Un débutant pourra être effrayé par la taille imposante des modules churchill, double-corona et especiales, et penser qu'ils doivent être difficiles à fumer. En fait, il n'en est rien, bien au contraire. Ces cigares ont un tirage aisé grâce à leur diamètre important de 18,65 à 20,6 mm. Il en est de même pour les formats courts à forte section comme le robusto et l'obus (? de 19,05 à 20,64 mm). Leur intérieur ou tripe est plutôt lâche, ce qui facilite la ventilation et entraîne une combustion lente. Les grands modules par leur disposition à exprimer puissance et arômes sont, en ce qui concerne les Cubains, des vitoles à réserver aux connaisseurs.

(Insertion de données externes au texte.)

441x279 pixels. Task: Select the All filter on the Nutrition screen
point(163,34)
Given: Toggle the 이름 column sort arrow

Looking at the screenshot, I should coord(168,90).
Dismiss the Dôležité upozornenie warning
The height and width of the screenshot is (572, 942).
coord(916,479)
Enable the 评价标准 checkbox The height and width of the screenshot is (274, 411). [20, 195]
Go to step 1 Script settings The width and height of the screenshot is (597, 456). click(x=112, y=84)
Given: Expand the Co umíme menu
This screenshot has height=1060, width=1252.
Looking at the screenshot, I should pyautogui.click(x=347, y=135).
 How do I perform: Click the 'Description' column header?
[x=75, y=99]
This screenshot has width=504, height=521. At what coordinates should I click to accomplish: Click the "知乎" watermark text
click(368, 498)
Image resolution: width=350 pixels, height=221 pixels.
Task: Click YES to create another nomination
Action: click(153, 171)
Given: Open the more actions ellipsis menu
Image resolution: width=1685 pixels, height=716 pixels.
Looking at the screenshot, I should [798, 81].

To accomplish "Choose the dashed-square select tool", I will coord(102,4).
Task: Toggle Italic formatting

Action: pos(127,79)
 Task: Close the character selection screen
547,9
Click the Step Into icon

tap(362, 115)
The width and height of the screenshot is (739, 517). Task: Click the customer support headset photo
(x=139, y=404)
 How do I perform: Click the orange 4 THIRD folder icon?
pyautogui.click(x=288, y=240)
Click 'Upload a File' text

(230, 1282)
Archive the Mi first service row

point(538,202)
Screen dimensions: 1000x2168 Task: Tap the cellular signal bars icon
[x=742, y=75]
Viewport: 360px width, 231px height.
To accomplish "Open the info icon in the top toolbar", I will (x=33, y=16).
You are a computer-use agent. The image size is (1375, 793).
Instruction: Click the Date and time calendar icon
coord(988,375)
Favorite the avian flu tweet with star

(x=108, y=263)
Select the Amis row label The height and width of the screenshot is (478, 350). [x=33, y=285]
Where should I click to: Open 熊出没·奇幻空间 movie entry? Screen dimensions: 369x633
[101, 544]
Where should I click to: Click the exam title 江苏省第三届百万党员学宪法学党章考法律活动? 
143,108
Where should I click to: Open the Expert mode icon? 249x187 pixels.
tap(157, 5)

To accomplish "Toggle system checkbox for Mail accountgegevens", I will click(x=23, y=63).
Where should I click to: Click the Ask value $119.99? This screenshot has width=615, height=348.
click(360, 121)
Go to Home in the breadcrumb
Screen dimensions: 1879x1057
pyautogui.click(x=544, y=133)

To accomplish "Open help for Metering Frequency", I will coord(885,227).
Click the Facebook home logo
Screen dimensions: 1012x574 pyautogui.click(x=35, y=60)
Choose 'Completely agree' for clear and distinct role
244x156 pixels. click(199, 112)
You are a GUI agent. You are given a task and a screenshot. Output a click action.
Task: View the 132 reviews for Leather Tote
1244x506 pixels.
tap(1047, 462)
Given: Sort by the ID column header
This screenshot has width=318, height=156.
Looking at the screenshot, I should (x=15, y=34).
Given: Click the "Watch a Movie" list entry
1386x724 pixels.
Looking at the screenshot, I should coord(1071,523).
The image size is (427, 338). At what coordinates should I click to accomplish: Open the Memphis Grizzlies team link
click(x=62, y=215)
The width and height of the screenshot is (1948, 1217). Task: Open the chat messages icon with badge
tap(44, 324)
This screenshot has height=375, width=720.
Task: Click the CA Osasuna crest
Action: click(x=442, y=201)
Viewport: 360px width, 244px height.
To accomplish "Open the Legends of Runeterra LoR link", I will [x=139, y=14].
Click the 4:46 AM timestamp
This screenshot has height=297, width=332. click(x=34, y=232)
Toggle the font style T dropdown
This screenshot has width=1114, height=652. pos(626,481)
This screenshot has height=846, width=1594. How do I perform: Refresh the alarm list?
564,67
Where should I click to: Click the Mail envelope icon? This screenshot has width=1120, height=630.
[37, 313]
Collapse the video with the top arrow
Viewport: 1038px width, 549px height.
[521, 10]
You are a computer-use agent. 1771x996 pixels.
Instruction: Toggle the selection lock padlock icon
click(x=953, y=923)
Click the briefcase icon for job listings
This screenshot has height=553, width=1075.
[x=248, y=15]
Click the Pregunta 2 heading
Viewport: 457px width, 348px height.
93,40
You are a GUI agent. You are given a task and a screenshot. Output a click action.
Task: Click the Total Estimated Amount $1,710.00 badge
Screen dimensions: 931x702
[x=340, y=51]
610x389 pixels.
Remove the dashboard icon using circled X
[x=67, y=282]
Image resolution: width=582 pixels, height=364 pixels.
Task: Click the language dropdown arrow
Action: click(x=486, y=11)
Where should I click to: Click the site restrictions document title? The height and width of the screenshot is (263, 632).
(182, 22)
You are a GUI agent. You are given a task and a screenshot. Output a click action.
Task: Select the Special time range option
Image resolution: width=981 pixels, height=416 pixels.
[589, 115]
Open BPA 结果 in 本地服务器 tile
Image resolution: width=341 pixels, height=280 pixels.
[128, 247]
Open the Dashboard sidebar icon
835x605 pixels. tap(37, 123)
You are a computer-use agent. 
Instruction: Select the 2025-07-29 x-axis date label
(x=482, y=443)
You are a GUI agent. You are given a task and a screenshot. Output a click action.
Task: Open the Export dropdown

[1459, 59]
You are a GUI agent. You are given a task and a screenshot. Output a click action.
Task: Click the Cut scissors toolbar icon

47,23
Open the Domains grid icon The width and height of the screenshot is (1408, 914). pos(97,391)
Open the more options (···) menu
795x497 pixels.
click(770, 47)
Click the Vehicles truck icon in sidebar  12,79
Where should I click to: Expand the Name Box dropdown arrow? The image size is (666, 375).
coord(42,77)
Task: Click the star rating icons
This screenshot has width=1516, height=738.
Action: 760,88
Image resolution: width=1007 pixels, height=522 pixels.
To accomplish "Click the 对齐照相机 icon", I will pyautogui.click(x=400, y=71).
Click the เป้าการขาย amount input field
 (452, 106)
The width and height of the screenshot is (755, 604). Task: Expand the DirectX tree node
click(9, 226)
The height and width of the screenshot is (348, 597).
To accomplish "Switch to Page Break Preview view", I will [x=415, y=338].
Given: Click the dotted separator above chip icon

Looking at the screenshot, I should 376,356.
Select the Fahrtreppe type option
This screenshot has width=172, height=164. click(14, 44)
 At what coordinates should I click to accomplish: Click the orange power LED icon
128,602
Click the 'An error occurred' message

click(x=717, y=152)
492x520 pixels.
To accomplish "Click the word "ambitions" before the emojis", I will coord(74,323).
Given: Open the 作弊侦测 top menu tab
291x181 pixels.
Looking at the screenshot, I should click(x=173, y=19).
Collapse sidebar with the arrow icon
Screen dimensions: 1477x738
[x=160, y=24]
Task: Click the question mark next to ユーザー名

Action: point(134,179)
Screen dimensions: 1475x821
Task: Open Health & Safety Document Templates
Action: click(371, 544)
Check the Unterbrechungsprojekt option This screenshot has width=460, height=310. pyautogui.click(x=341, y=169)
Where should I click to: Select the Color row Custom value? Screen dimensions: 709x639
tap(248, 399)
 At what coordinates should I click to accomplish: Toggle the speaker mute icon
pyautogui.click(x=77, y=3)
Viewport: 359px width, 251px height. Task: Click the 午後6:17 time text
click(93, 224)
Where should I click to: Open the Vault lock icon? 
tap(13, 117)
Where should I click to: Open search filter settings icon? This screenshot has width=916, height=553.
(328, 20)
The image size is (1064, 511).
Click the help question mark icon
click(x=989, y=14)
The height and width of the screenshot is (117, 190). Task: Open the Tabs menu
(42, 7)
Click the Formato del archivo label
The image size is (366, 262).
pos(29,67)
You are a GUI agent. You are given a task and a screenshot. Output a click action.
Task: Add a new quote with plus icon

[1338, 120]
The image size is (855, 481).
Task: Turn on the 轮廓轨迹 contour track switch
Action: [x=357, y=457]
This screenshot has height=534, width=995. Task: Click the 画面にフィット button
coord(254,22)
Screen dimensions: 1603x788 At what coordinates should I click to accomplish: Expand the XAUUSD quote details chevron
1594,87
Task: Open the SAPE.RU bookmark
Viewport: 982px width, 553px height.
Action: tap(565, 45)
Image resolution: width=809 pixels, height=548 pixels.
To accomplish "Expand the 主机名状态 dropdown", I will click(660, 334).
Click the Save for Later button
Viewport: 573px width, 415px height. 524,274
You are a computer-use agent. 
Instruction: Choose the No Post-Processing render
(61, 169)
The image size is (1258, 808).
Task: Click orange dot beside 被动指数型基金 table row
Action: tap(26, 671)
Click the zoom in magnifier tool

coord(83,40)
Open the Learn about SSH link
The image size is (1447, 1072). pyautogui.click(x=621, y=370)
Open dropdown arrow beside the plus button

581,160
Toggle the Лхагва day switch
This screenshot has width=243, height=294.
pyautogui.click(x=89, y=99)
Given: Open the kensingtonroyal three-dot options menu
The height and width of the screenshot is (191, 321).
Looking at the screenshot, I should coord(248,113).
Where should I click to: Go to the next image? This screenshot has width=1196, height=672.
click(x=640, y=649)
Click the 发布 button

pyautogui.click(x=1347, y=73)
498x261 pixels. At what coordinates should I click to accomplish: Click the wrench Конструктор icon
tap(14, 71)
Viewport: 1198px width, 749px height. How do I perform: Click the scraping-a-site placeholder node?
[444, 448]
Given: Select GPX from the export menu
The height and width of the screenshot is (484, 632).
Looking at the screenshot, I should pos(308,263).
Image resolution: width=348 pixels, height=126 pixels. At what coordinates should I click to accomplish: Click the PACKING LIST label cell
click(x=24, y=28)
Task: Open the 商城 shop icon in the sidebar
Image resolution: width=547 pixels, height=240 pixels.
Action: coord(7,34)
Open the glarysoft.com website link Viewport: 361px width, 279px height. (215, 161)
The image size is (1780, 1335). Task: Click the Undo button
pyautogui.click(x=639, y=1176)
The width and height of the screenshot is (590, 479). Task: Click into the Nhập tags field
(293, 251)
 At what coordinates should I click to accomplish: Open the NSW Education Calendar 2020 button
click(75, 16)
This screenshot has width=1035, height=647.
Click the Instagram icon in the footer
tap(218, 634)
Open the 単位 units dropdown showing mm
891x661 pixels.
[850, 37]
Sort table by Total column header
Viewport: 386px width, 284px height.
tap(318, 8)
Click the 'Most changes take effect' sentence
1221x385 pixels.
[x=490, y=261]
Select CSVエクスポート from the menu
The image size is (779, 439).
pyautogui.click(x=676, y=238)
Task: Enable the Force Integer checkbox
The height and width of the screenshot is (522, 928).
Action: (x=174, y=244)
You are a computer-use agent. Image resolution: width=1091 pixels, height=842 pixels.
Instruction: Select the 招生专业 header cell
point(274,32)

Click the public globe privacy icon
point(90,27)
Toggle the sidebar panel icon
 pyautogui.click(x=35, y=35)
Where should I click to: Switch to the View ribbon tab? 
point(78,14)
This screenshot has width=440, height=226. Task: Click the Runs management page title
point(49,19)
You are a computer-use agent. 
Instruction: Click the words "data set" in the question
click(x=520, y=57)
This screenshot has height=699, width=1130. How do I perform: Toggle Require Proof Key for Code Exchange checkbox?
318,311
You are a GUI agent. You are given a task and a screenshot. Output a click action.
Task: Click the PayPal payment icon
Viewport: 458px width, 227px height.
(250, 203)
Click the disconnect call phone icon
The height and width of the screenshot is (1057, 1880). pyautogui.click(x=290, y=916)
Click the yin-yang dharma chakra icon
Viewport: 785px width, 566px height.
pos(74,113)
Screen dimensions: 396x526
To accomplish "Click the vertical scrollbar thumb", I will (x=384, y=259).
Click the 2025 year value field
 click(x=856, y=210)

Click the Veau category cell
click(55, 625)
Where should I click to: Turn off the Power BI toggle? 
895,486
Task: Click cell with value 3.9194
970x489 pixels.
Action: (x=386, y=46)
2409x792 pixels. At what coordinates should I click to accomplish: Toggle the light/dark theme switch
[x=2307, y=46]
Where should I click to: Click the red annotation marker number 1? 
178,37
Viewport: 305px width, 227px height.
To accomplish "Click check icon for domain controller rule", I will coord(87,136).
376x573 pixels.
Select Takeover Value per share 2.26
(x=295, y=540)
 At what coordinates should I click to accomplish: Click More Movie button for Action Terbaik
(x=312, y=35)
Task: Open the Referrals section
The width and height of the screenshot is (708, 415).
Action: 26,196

Une fois votre choix fait, vous devez faire certaines constatations. La cape ne doit pas être abîmée, ce qui pourrait se traduire par des fuites perturbant la combustion. Pour les pièces vendues à l'unité, le débitant devra faire devant vous le test de souplesse en pressant entre ses doigts le corps de chaque cigare, sans qu'aucun craquement ne se fasse entendre, garantissant ainsi une bonne humidification. Si vous achetez une boîte, faites-la ouvrir pour vérifier si la qualité de finition et la couleur des capes vous conviennent. Cela est considéré comme une pratique incontournable qu'un débitant scrupuleux exécutera sans que vous ayez besoin d'en faire la demande. Dans le cas où la qualité des cigares est trop éloignée de ce que l'on peut raisonnablement en attendre, il se peut que vous soyez en présence de contrefaçons de havanes, qui concernent principalement les Robustos et Lanceros de Cohiba, les Churchills et Doubles Coronas de Punch et Hoyo de Monterrey, et les Lusitanias de Partagas. Ces faux havanes sont de qualité médiocre sans rapport avec leurs modèles. Vous les refuserez catégoriquement, car en plus de risquer une déconvenue, vous vous exposez, en les achetant, à des poursuites pénales. Vérifiez donc, les sceaux d'authenticité apposés sur la boîte : le label d'origine de couleur verte ressemblant à un dollar portant la mention "Republica de Cuba", collée sur la tranche et l'étiquette Habanos barrant le coin supérieur droit. Un tampon "Hecho en Cuba" doit apparaître sur le fond du coffret. Ces contrefaçons sont surtout présentes dans les rues de La Havane et en République dominicaine dans certains magasins. Dans notre pays, les probabilités d'en rencontrer sont plus rares, surtout si la civette où vous rendez est réputée.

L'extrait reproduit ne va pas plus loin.